● **Data records**:
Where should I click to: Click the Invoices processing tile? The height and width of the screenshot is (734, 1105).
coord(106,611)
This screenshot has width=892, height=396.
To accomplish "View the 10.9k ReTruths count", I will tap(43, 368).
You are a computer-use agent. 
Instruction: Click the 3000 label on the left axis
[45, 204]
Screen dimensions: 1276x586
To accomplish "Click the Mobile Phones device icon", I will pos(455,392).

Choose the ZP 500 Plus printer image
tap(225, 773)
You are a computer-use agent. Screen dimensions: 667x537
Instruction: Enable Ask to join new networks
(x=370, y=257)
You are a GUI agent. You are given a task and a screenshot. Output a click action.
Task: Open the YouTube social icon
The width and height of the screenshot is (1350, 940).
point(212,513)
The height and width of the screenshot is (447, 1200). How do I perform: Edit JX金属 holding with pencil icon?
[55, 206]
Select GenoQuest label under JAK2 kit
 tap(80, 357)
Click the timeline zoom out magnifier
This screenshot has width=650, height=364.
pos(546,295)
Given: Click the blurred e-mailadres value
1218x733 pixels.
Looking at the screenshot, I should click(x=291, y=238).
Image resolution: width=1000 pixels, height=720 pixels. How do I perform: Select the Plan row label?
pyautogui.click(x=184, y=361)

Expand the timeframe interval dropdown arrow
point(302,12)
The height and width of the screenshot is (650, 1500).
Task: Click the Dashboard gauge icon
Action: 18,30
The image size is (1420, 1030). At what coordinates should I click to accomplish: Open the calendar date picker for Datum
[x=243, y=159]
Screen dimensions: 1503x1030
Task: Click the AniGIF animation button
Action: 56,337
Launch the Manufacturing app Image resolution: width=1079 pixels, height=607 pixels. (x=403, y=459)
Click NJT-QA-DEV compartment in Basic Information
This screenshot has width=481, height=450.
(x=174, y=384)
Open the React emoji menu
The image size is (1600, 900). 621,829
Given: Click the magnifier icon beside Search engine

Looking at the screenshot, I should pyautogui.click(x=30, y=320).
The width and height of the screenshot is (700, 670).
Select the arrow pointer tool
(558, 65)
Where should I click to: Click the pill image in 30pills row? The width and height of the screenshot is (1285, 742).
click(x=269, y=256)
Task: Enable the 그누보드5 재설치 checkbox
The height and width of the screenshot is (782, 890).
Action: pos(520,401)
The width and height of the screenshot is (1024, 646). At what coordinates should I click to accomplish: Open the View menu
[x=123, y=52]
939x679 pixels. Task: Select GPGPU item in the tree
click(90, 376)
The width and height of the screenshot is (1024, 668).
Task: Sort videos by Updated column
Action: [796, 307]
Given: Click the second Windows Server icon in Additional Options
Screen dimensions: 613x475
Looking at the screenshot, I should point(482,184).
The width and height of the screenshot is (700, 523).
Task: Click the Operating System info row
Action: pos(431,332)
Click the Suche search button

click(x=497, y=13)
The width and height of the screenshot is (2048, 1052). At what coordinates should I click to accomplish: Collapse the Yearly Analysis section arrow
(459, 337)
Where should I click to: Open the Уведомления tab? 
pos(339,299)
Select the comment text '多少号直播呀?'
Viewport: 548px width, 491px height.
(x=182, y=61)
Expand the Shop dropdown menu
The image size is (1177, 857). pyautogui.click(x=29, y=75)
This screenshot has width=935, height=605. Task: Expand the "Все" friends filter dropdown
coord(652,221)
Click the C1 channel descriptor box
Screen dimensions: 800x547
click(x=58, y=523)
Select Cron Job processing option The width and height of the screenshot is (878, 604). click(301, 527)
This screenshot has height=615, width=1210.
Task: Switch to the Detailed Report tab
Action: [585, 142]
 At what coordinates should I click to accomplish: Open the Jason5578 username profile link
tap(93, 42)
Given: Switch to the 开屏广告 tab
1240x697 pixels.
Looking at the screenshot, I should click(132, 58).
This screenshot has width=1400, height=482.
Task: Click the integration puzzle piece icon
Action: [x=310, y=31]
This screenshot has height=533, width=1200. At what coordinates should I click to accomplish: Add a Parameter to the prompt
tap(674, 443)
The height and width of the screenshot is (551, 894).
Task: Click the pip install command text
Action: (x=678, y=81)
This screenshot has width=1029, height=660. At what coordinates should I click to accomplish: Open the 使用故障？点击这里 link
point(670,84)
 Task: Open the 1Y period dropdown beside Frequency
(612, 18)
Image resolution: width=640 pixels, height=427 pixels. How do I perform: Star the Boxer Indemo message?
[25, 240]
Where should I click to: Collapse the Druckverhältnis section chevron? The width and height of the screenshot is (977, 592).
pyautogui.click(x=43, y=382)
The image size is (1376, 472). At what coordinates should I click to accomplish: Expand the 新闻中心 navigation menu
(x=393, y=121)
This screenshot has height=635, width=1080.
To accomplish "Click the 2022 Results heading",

● **Directions**: Write the entries again, exactly as they stand.

● **Response area**:
Where should I click to: Click the Invoices processing tile? The height and width of the screenshot is (734, 1105).
coord(106,611)
This screenshot has width=892, height=396.
To accomplish "View the 10.9k ReTruths count", I will tap(43, 368).
You are a computer-use agent. 
Instruction: Click the 3000 label on the left axis
[45, 204]
Screen dimensions: 1276x586
To accomplish "Click the Mobile Phones device icon", I will pos(455,392).

Choose the ZP 500 Plus printer image
tap(225, 773)
You are a computer-use agent. Screen dimensions: 667x537
Instruction: Enable Ask to join new networks
(x=370, y=257)
You are a GUI agent. You are given a task and a screenshot. Output a click action.
Task: Open the YouTube social icon
The width and height of the screenshot is (1350, 940).
point(212,513)
The height and width of the screenshot is (447, 1200). How do I perform: Edit JX金属 holding with pencil icon?
[55, 206]
Select GenoQuest label under JAK2 kit
 tap(80, 357)
Click the timeline zoom out magnifier
This screenshot has width=650, height=364.
pos(546,295)
Given: Click the blurred e-mailadres value
1218x733 pixels.
Looking at the screenshot, I should click(x=291, y=238).
Image resolution: width=1000 pixels, height=720 pixels. How do I perform: Select the Plan row label?
pyautogui.click(x=184, y=361)

Expand the timeframe interval dropdown arrow
point(302,12)
The height and width of the screenshot is (650, 1500).
Task: Click the Dashboard gauge icon
Action: 18,30
The image size is (1420, 1030). At what coordinates should I click to accomplish: Open the calendar date picker for Datum
[x=243, y=159]
Screen dimensions: 1503x1030
Task: Click the AniGIF animation button
Action: 56,337
Launch the Manufacturing app Image resolution: width=1079 pixels, height=607 pixels. (x=403, y=459)
Click NJT-QA-DEV compartment in Basic Information
This screenshot has width=481, height=450.
(x=174, y=384)
Open the React emoji menu
The image size is (1600, 900). 621,829
Given: Click the magnifier icon beside Search engine

Looking at the screenshot, I should pyautogui.click(x=30, y=320).
The width and height of the screenshot is (700, 670).
Select the arrow pointer tool
(558, 65)
Where should I click to: Click the pill image in 30pills row? The width and height of the screenshot is (1285, 742).
click(x=269, y=256)
Task: Enable the 그누보드5 재설치 checkbox
The height and width of the screenshot is (782, 890).
Action: pos(520,401)
The width and height of the screenshot is (1024, 646). At what coordinates should I click to accomplish: Open the View menu
[x=123, y=52]
939x679 pixels. Task: Select GPGPU item in the tree
click(90, 376)
The width and height of the screenshot is (1024, 668).
Task: Sort videos by Updated column
Action: [796, 307]
Given: Click the second Windows Server icon in Additional Options
Screen dimensions: 613x475
Looking at the screenshot, I should point(482,184).
The width and height of the screenshot is (700, 523).
Task: Click the Operating System info row
Action: pos(431,332)
Click the Suche search button

click(x=497, y=13)
The width and height of the screenshot is (2048, 1052). At what coordinates should I click to accomplish: Collapse the Yearly Analysis section arrow
(459, 337)
Where should I click to: Open the Уведомления tab? 
pos(339,299)
Select the comment text '多少号直播呀?'
Viewport: 548px width, 491px height.
(x=182, y=61)
Expand the Shop dropdown menu
The image size is (1177, 857). pyautogui.click(x=29, y=75)
This screenshot has width=935, height=605. Task: Expand the "Все" friends filter dropdown
coord(652,221)
Click the C1 channel descriptor box
Screen dimensions: 800x547
click(x=58, y=523)
Select Cron Job processing option The width and height of the screenshot is (878, 604). click(301, 527)
This screenshot has height=615, width=1210.
Task: Switch to the Detailed Report tab
Action: [585, 142]
 At what coordinates should I click to accomplish: Open the Jason5578 username profile link
tap(93, 42)
Given: Switch to the 开屏广告 tab
1240x697 pixels.
Looking at the screenshot, I should click(132, 58).
This screenshot has width=1400, height=482.
Task: Click the integration puzzle piece icon
Action: [x=310, y=31]
This screenshot has height=533, width=1200. At what coordinates should I click to accomplish: Add a Parameter to the prompt
tap(674, 443)
The height and width of the screenshot is (551, 894).
Task: Click the pip install command text
Action: (x=678, y=81)
This screenshot has width=1029, height=660. At what coordinates should I click to accomplish: Open the 使用故障？点击这里 link
point(670,84)
 Task: Open the 1Y period dropdown beside Frequency
(612, 18)
Image resolution: width=640 pixels, height=427 pixels. How do I perform: Star the Boxer Indemo message?
[25, 240]
Where should I click to: Collapse the Druckverhältnis section chevron? The width and height of the screenshot is (977, 592).
pyautogui.click(x=43, y=382)
The image size is (1376, 472). At what coordinates should I click to accomplish: Expand the 新闻中心 navigation menu
(x=393, y=121)
This screenshot has height=635, width=1080.
To accomplish "Click the 2022 Results heading",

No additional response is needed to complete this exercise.